We have gone through a few different strategies in the office in attempts to overcome these hurdles, all to varrying degrees of success. Of course, whatever works (or doesn’t work) for us, may or may not work for you. If anything, we learned that you should keep trying different things until you find what works and keeps everyone sane.
After our discussion, we decided to try a couple of ideas to help address the two issues.
What To Blog About?
During our meeting, Chris had us write down as many blog topics as we could think of in 2 minutes. We each came up with three or more. Between the six of us in the meeting, we had over 18 blog post ideas right there…in two minutes.
But not everyone wants to write about everything, so we decided on a fun way to keep everyone writing, but not assign topics. No one liked the idea of just being told what they had to write about, but we were also having trouble coming up with our own unique ideas that we wanted to write about.
We decided to write down all of our ideas on post-it notes and put them up on a designated wall. Then, whenever you had time to blog, you could go look at the wall and pull down a topic that interests you.
This way, no one is assigned what they have to write about, nor are they tasked with coming up with their own topic. Just whenever you think of a good topic for someone to write about, you can post it on the wall. Then, when you want to write, go pick one up that you like. (I picked up the post-it that said “Strategies for creating content when you have no time”).
Finding Time to Blog
The biggest, and more daunting issue is that of time. Blogging, and writing for the web, takes time. Podcasts take time. Webinars take time. It is not an easy task to fit into your already busy schedule. Simply put, when it comes down to using the little time you have towards providing a service for a client or writing a blog post, you have to give your time to the client. They are the ones paying your bills!
One of the best things that we have done is create an editorial calendar. Everyone is asked to write one post each month and the calendar shows when each post is due. This works out well for a couple of reasons.

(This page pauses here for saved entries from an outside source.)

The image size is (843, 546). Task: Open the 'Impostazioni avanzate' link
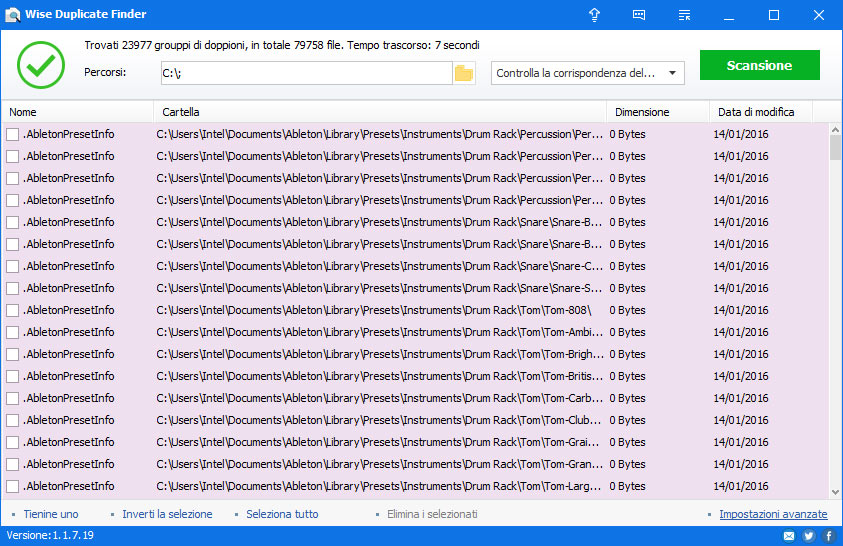773,514
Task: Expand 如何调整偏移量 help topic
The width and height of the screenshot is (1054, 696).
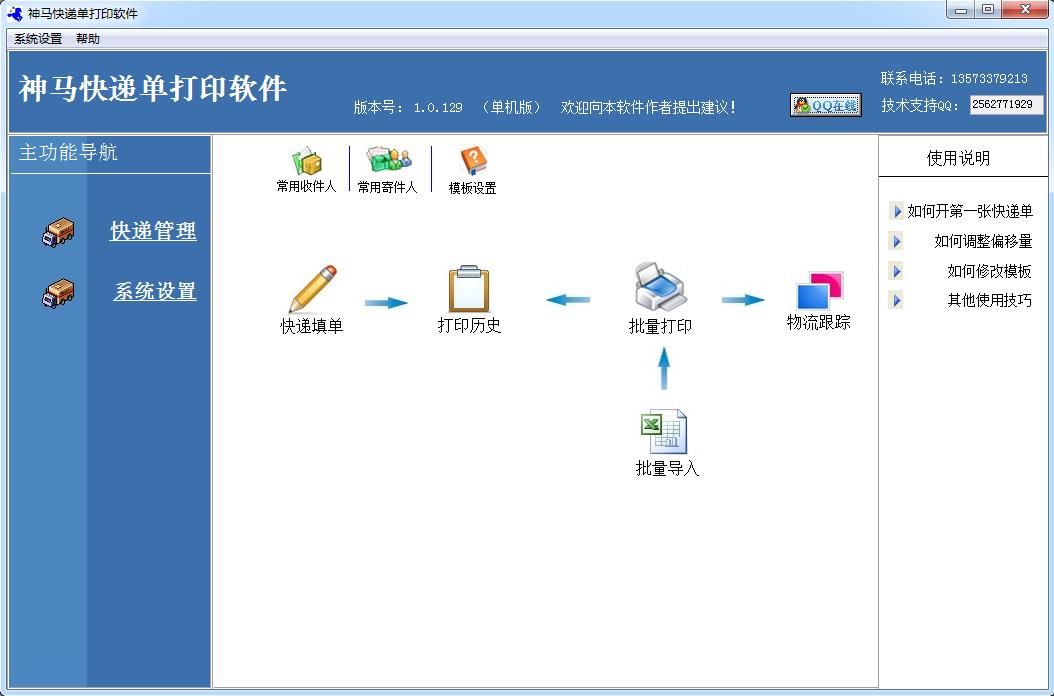Action: [982, 241]
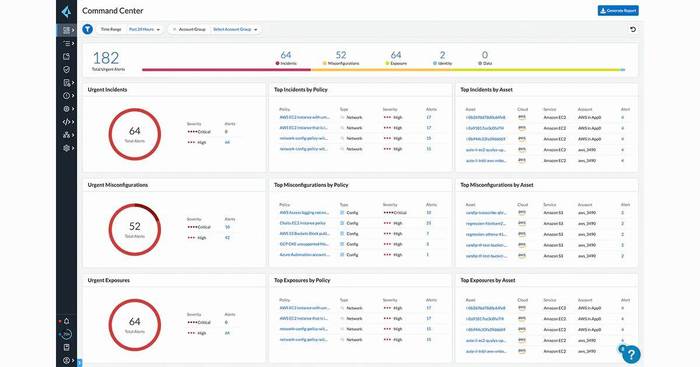Expand the dashboard sidebar menu chevron
The width and height of the screenshot is (700, 367).
tap(73, 30)
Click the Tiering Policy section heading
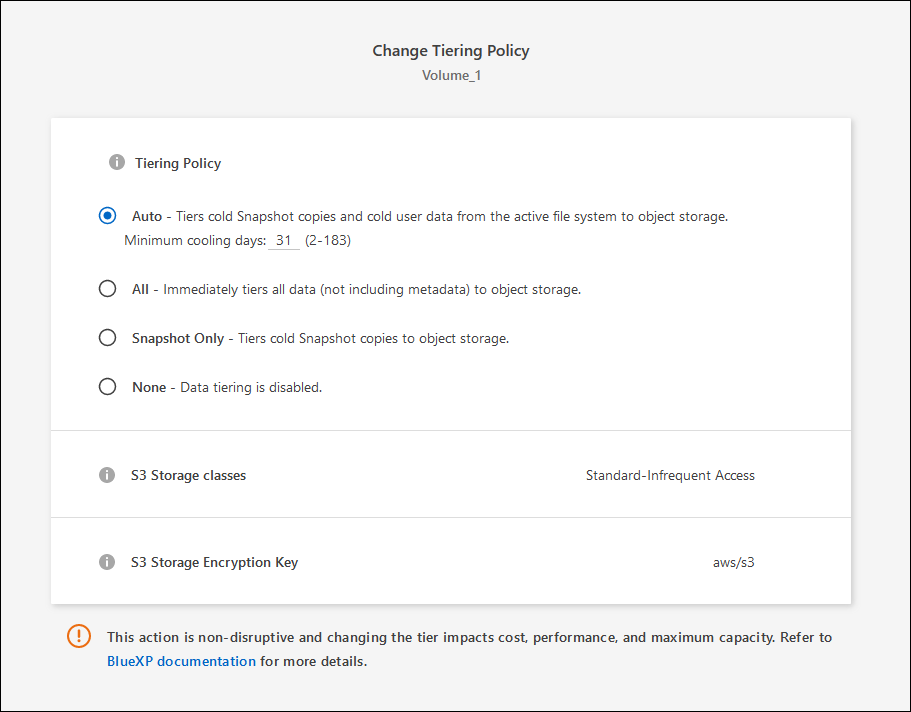The image size is (911, 712). 178,163
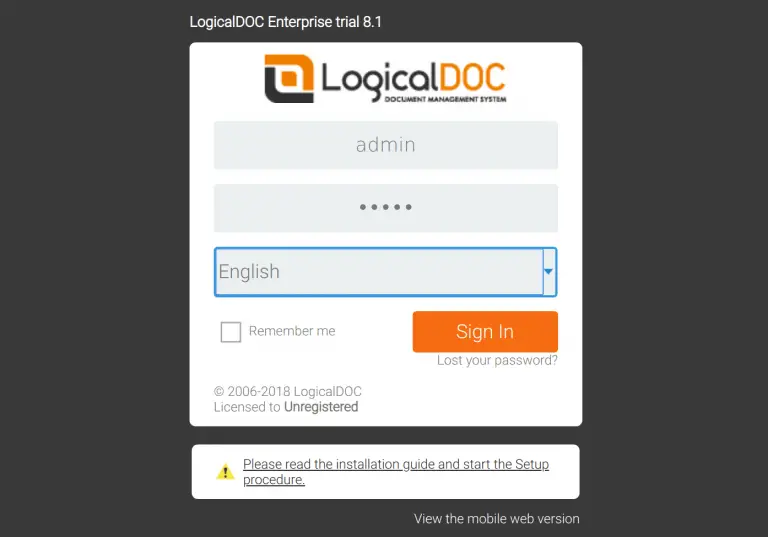Tick the Remember me checkbox
This screenshot has height=537, width=768.
(x=231, y=332)
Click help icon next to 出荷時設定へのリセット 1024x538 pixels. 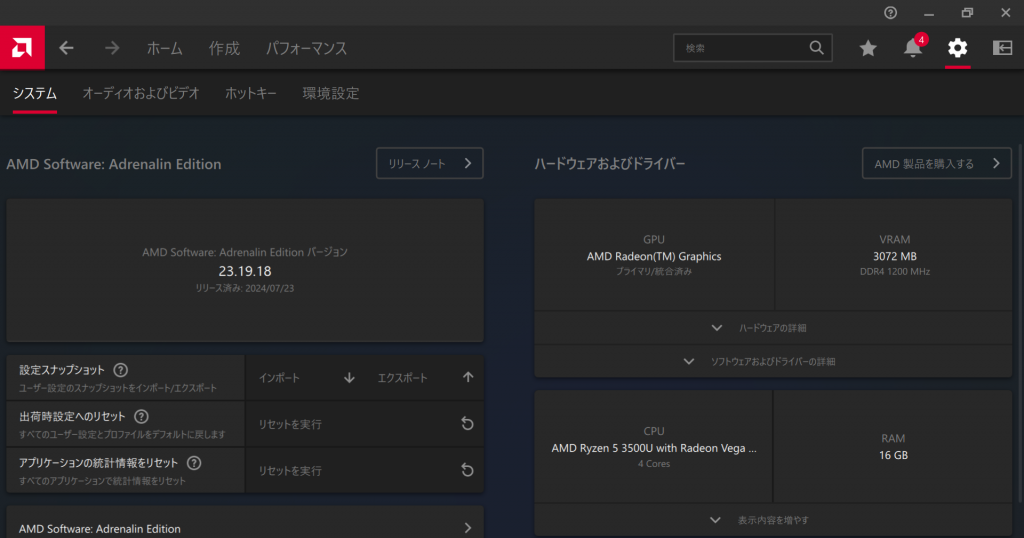pyautogui.click(x=141, y=416)
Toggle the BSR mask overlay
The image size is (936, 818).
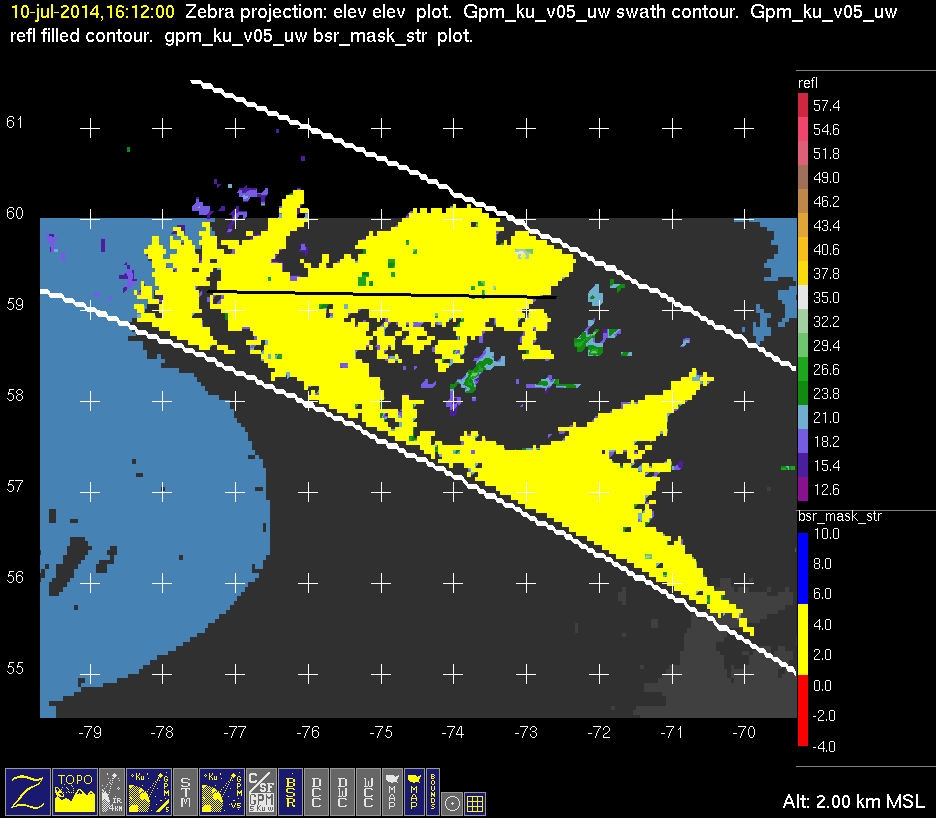pyautogui.click(x=291, y=791)
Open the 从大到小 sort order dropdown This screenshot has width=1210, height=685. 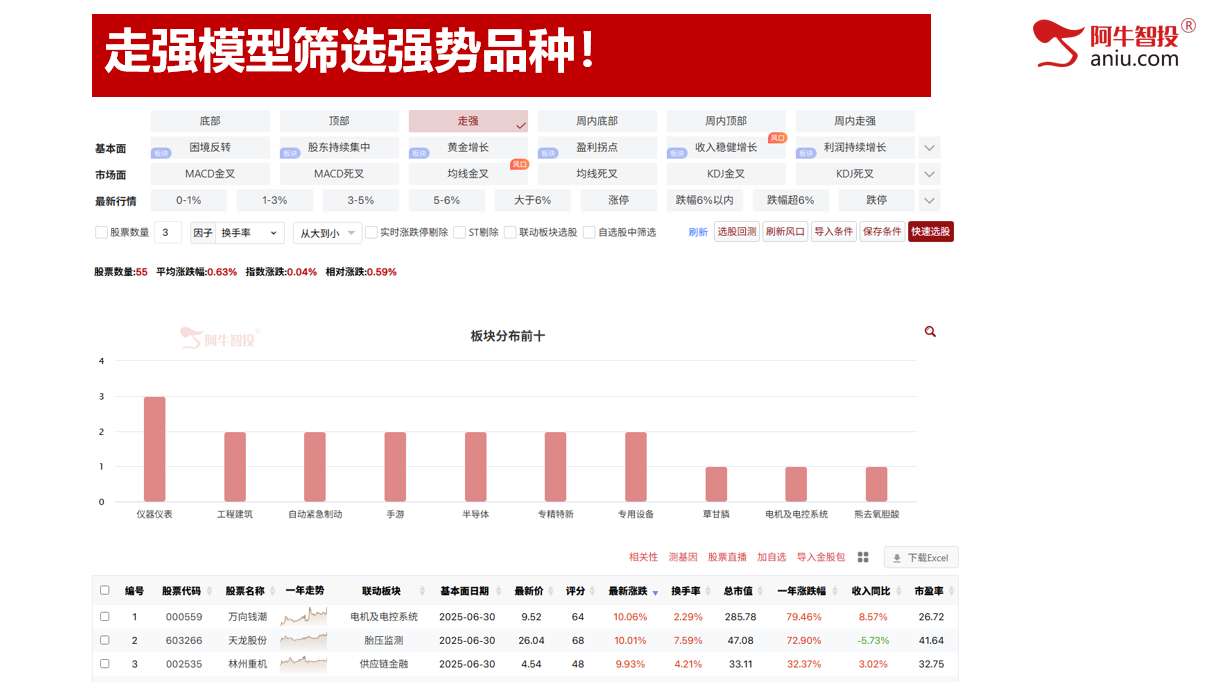click(x=327, y=233)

The first is that when you do find yourself with some time to write and some inspiration, you could potentially write two or three posts, and then not have to worry about blogging again for a few months because you can simply schedule them out to post as needed.
The other reason I like this is because it sets goals. When you know that you need to write something by a certain date, it is easier to find the time to do it. Knowing that I have a “deadline” only a couple of weeks out, helps me focus on getting started with writing a post. Again, this may just provide added stress for some people, which is why I want to note that our strategy is not a one-size-fits-all solution.
Another thing we are trying out is occasionally using our scheduled weekly team meetings as time to blog. This is a time that is already blocked out on our calendar, so once a month or so, we will bypass the meeting and just gather in the conference room and work on writing a blog post.
The change of location is a big help, and the fact that everyone else is in here blogging helps you keep focus. By doing this, it has helped us utilize the time we have, without taking time away from our clients.
The last advice I would give about finding time to write is, just do it (thanks Nike). The more you write and the more comfortable you are writing, the less time it takes. As Chris Butler said in a recent post, “If you really want to write, you have to write something every day.” And with the importance of a solid content strategy on the web, it is definitely time well spent. Writing for the web is a great tool to learn and will not only help build your personal skill set, but it is an extremely important part of today’s marketing websites.
If your company has any great secrets on how you maintain momentum with your content strategy, we would love to hear it. As I said, there is no one-size-fits-all solution.